What is the hardest lesson you had to learn about the music industry that other young ladies who want to follow in your footsteps should know?

Man, take your time, be different, and be original. Don’t burn yourself out and don’t let people play you. I’d say don’t get lost in the sauce. Money ain’t going to have me doing something that I can’t look in the mirror and be proud of. And you don’t have to be a porn star either. Be an MC. I like that different s—. Everybody doesn’t have to have a viral moment or be trendy. Because when that trend goes away when that viral moment goes away, then what?

I heard you got a new project in the works. What’s next for Gangsta Boo?

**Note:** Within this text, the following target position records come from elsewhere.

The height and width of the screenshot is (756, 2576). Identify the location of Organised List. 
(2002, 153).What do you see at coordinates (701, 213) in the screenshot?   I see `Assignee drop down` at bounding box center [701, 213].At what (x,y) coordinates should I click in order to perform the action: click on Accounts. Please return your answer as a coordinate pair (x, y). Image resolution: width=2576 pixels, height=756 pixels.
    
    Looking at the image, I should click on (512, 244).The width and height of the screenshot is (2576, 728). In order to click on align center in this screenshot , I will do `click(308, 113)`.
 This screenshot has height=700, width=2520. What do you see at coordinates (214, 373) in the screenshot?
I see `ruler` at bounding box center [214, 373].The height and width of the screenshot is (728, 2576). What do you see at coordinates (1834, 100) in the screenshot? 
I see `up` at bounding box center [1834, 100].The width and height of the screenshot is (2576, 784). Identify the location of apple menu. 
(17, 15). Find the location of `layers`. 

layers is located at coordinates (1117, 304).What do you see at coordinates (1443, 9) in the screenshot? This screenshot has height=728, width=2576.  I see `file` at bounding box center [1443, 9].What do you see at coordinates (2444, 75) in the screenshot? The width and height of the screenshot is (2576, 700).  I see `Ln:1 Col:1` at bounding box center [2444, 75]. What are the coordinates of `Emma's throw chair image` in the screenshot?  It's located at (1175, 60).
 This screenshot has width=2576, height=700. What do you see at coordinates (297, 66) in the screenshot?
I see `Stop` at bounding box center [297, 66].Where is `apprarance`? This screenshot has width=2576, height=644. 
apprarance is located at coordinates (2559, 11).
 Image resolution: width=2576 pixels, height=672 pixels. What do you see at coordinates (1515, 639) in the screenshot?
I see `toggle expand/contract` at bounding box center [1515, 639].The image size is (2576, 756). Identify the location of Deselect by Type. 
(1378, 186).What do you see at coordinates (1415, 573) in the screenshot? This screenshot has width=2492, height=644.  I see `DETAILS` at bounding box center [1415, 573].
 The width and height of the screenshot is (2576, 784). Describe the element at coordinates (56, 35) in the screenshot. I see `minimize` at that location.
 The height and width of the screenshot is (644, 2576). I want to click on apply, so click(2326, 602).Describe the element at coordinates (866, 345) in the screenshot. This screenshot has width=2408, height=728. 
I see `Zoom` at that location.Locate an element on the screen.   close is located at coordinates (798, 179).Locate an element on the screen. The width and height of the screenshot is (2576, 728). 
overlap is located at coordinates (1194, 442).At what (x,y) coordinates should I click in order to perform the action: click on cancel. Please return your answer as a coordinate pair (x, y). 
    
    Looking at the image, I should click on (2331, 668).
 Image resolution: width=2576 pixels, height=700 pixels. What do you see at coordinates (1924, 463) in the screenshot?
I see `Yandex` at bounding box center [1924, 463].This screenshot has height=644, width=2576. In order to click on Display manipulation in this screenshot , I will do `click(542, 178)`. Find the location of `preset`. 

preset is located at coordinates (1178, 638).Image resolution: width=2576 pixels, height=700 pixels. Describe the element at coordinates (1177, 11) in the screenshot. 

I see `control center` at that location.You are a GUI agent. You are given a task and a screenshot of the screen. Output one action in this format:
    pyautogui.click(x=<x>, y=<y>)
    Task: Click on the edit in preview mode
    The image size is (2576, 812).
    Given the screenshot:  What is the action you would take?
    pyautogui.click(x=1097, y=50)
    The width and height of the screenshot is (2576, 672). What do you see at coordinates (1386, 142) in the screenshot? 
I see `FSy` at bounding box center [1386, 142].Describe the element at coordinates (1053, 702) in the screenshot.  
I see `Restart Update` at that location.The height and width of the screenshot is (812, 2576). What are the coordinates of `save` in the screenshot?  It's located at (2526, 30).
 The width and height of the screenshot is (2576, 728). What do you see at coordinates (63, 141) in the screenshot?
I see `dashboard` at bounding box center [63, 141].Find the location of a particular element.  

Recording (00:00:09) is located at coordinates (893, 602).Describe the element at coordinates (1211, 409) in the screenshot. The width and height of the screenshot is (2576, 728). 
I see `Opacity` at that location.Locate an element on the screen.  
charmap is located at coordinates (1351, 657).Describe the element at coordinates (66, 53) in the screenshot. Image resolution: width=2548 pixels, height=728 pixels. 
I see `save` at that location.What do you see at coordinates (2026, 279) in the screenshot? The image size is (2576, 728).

Right now I’m just working on a project, it’s called The BooPrint and hopefully, I’m dropping that first quarter next year I’m just happy to be dropping content now. I got a song called “Sucker Free” that’s available on all platforms produced by Drumma Boy. I got a song called “I’m Fresh,” that’s available.
And to be honest, girl, I’m just excited to be working with the Lattos and I’m happy to see women like GloRilla represent Memphis, so just excited…that’s motivating me to want to keep doing my music.